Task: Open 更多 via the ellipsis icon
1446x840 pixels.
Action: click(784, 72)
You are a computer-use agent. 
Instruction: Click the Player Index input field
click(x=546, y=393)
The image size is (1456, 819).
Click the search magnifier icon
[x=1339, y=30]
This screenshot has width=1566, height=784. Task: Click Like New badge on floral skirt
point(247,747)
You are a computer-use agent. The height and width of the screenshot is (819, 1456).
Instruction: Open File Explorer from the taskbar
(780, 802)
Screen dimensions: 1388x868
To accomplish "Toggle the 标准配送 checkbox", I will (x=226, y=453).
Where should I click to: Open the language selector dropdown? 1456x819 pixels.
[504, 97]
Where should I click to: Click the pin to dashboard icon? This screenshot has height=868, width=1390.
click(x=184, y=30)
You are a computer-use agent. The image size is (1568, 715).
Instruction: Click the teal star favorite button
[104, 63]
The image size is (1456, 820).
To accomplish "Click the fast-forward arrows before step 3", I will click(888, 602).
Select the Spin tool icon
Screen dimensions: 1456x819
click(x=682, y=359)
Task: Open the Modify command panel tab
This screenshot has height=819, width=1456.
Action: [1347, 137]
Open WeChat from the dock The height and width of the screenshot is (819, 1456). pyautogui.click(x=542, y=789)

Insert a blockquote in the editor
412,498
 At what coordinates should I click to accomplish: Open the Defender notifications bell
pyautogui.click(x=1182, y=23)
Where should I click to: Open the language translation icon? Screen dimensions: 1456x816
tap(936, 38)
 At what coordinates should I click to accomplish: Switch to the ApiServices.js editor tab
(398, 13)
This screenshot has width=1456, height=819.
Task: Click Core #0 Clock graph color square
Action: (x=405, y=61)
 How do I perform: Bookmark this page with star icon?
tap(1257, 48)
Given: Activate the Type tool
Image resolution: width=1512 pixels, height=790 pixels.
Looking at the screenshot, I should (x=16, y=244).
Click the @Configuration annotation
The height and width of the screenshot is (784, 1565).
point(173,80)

——————————

In the data above, find the line that contains "Select the Spin tool icon" and the line that contains "Given: Activate the Type tool". Repeat exactly those lines and every line between them, and only those.

[Output below]
Select the Spin tool icon
Screen dimensions: 1456x819
click(x=682, y=359)
Task: Open the Modify command panel tab
This screenshot has height=819, width=1456.
Action: [1347, 137]
Open WeChat from the dock The height and width of the screenshot is (819, 1456). pyautogui.click(x=542, y=789)

Insert a blockquote in the editor
412,498
 At what coordinates should I click to accomplish: Open the Defender notifications bell
pyautogui.click(x=1182, y=23)
Where should I click to: Open the language translation icon? Screen dimensions: 1456x816
tap(936, 38)
 At what coordinates should I click to accomplish: Switch to the ApiServices.js editor tab
(398, 13)
This screenshot has width=1456, height=819.
Task: Click Core #0 Clock graph color square
Action: (x=405, y=61)
 How do I perform: Bookmark this page with star icon?
tap(1257, 48)
Given: Activate the Type tool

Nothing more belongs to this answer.